DUST off the bunnets and put the anoraks into the dry cleaners - Jack and Victor are set for a comeback.
BBC Scotland today confirmed a new strand of its commercially and critically acclaimed comedy show, Still Game, is to go into production this summer.
Nearly a decade after Ford Kiernan and Greg Hemphill’s irascible pensioners, Jack and Victor, graced their sixth - and many feared, last - series, filming will begin on six new episodes this July.
Over the course of its nine year hiatus, the programme has amassed a loyal audience across the UK thanks to repeat broadcasts and the inclusion of old series on the streaming service, Netflix.
The audience appetite for the sitcom was confirmed 18 months ago when Kiernan and Hemphill rekindled their partnership for a sold-out 21-night run of live shows Glasgow’s Hydro venue.
That demand is reflected in the BBC’s plans for the seventh series, which will air on the BBC One network as well as BBC One Scotland later this year.
It comes nearly two decades after the characters were debuted by Kiernan and Hemphill at the Edinburgh Festival Fringe.

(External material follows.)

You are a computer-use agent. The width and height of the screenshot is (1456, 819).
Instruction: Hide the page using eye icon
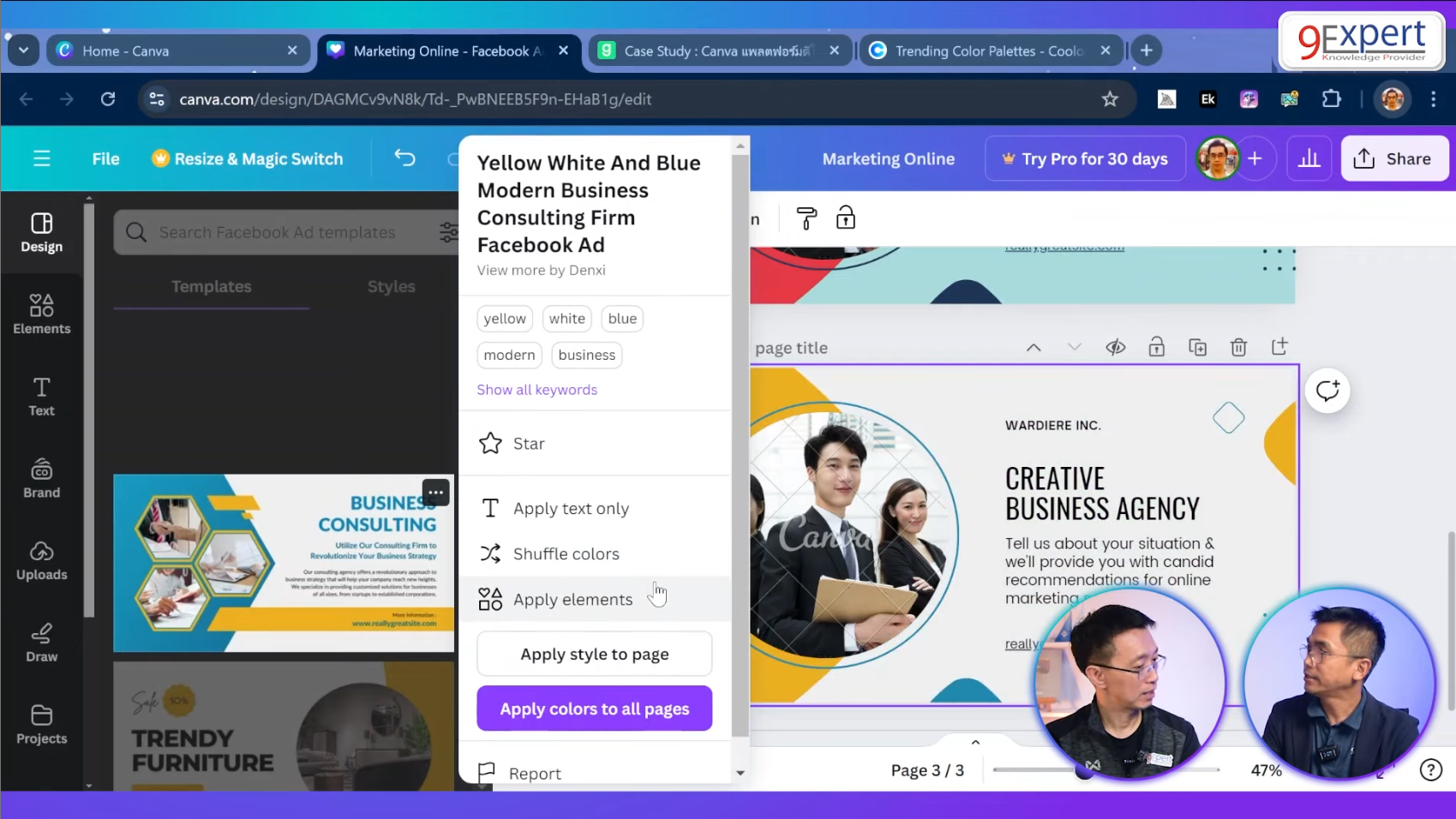click(1115, 347)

Although the writers and performers have grown closer in age to their creations over that time (“we need less make up now, reasons Kiernan) they insist audiences can expect Still Game to pick up where it left off back in 2007.
Speaking at a press conference at BBC Scotland’s Pacific Quay, Kiernan explained: “Time has moved on, but Jack and Victor’s age hasn’t. It’s an Oor Wullie or Broons thing. We’re hoping the audience will be as comfortable as where we left them, we want it to feel as if they haven’t been away. It feels like we’re pulling on an old pair of slippers, or taking a warm bath.”
Hemphill agreed: “We were always concerned about outstaying our welcome and looking back, it does feel a little bit like the show ended prematurely, so we really feel this is an amazing opportunity to bring it back.”
Although the new series will aim for continuity, both men said viewers could expect a roster of new characters, while the plot lines will touch upon “contemporary issues” such as demolition in Glasgow’s housing schemes and the “changing face of communities.”
But they stressed that the prospect of a major network audience had not blunted their distinctly Scottish sensibilities.
“We’re not going to start talking like Downton Abbey,” Hemphill stressed. “The show is what it is and we’ve been at great pains to make sure we look after that core audience.”
The new series will see the return of long-standing co-stars including Jane McCarry as Isa, Sanjeev Kohli as Navid, Gavin Mitchell as Bobby, Paul Riley as Winston and Mark Cox as Tam.
Ewan Angus, BBC Scotland’s commissioning editor, said the corporation was bringing Still Game back “absolutely to the highest standard,” while Shane Allen, the BBC’s controller of comedy commissioning, described the programme as a “comedy phenomenon.”
Kiernan and Hemphill said it will be for audiences to dictate whether Still Game has a future beyond the six new episodes, but both insist they are not planning on mothballing the characters again.
“The show is unique in the sense that if we want to park it for a couple of years, we can revisit it,” said Hemphill. “We don’t ever want to not be doing these characters for nine years again, we don’t want Jack and Victor to disappear for that length of time again.